PASSAGE SHOWN:
# 1. Libraries

In [1]:
# Importing Libraries
import pandas as pd #For Data Manipulation and Analysis
import numpy as np  # For Working with Arrays and Linear Algebra
from surprise import Reader
from surprise import SVD
from surprise import Dataset
from surprise import NMF
from surprise import reader
from surprise.model_selection import cross_validate as cv
from surprise.model_selection import KFold
from surprise.model_selection import GridSearchCV
from surprise.model_selection import cross_validate 
from sklearn.model_selection import train_test_split 
from sklearn.metrics import mean_squared_error
from surprise.model_selection import PredefinedKFold


# Spark Libraries
from pyspark.sql import SparkSession # Import an SQL spark-session so that we can use dataframes
from pyspark.sql import SQLContext # Initiate the SQL spark session
from pyspark.sql.functions import udf, col, when # For user defined columns
from pyspark.ml.evaluation import RegressionEvaluator # To evaluate the Performance of the ALS model (RMSE & MAE)

WHAT TO DO:
**1.** Which names does the library-import code import directly from the surprise package with a plain "from surprise import" line? List each of them.
**2.** Rewrite everything in the library-import code from "# Spark Libraries" down to "(RMSE & MAE)", changing "dataframes" to "DataFrames".
The following material has no connection to the library-import code.

Entries on where items appear:
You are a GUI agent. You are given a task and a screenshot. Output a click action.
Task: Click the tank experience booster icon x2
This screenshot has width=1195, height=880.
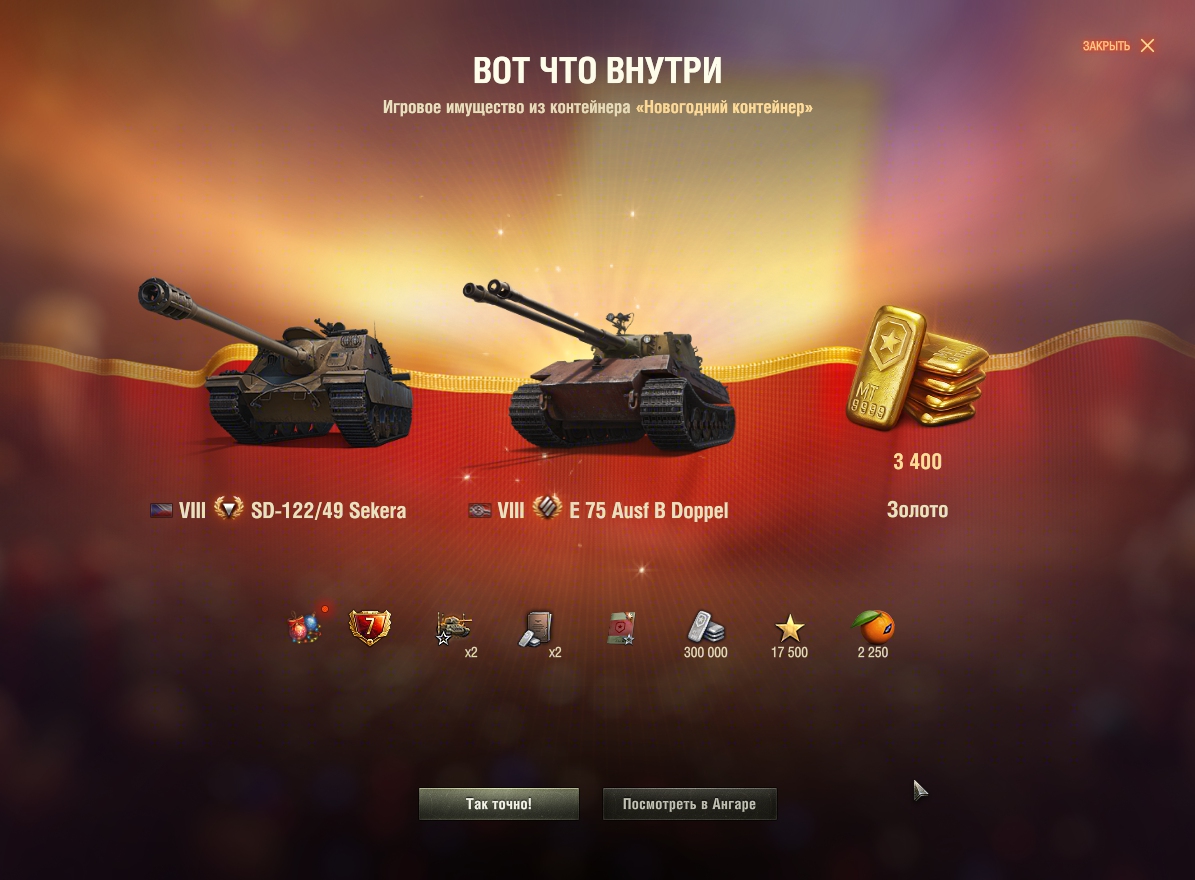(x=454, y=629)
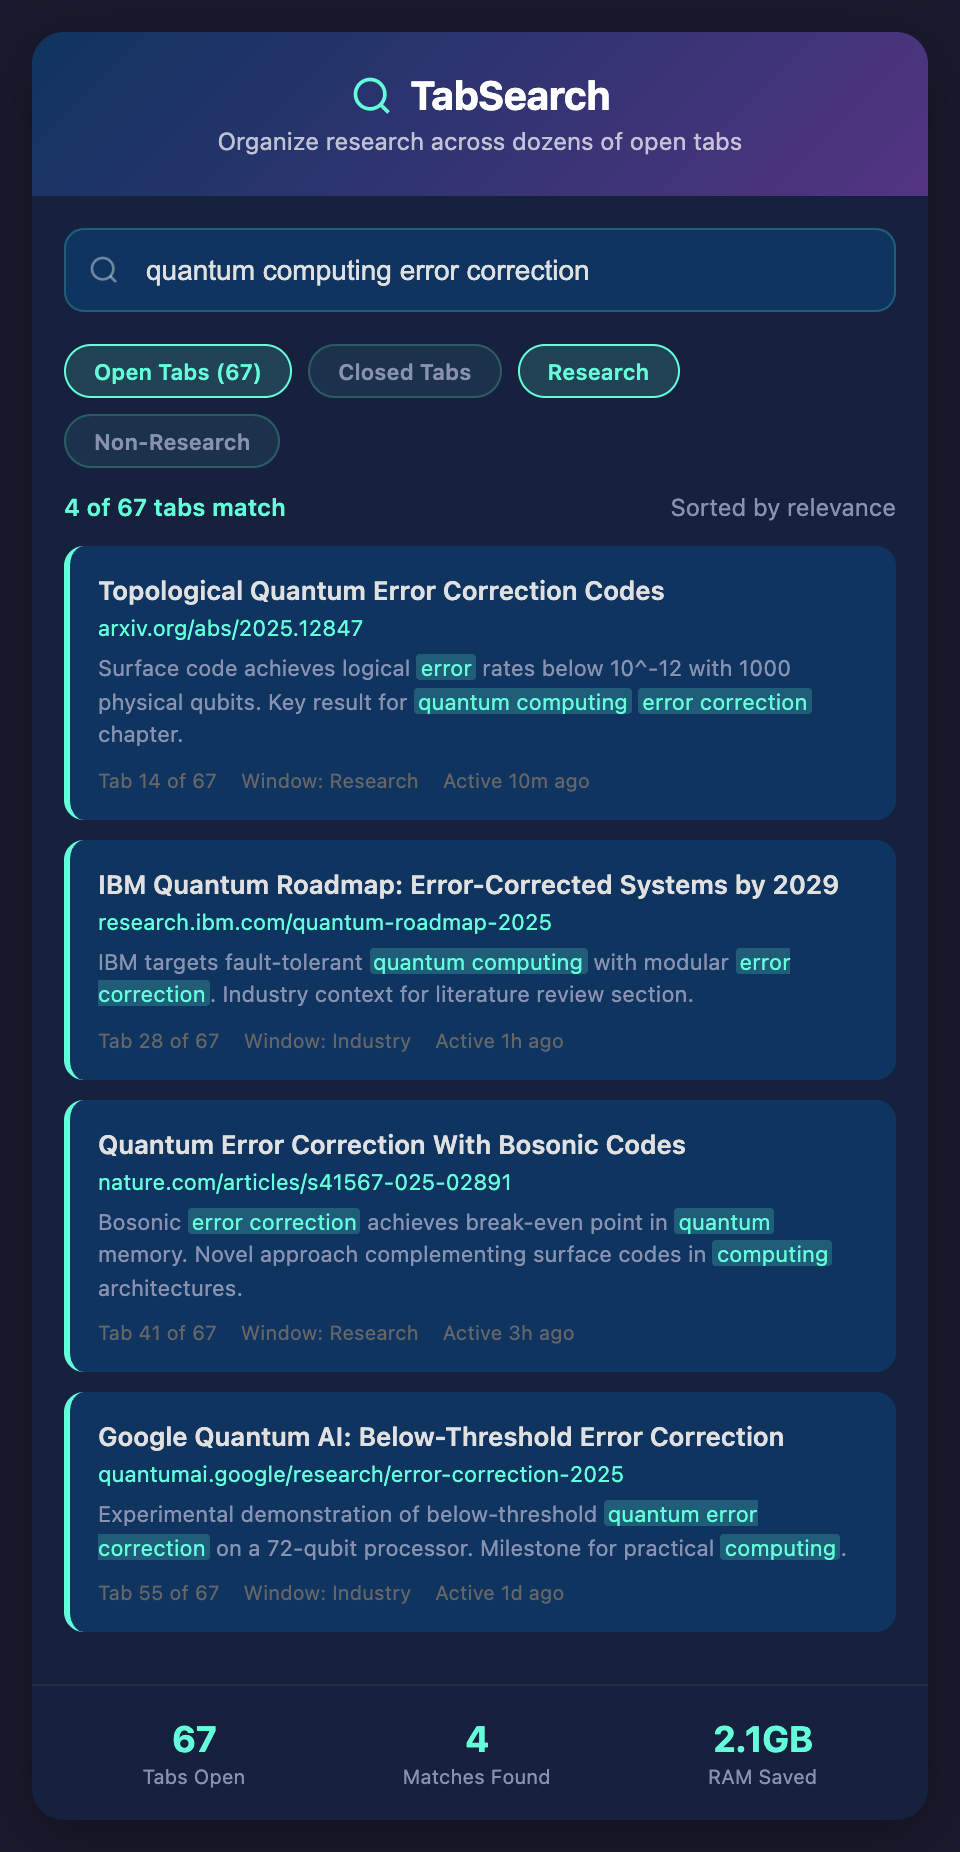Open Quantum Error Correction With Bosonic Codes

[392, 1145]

RESULTS FOR EACH TASK:
**1.** Reader, SVD, Dataset, NMF, reader

**2.**
# Spark Libraries
from pyspark.sql import SparkSession # Import an SQL spark-session so that we can use DataFrames
from pyspark.sql import SQLContext # Initiate the SQL spark session
from pyspark.sql.functions import udf, col, when # For user defined columns
from pyspark.ml.evaluation import RegressionEvaluator # To evaluate the Performance of the ALS model (RMSE & MAE)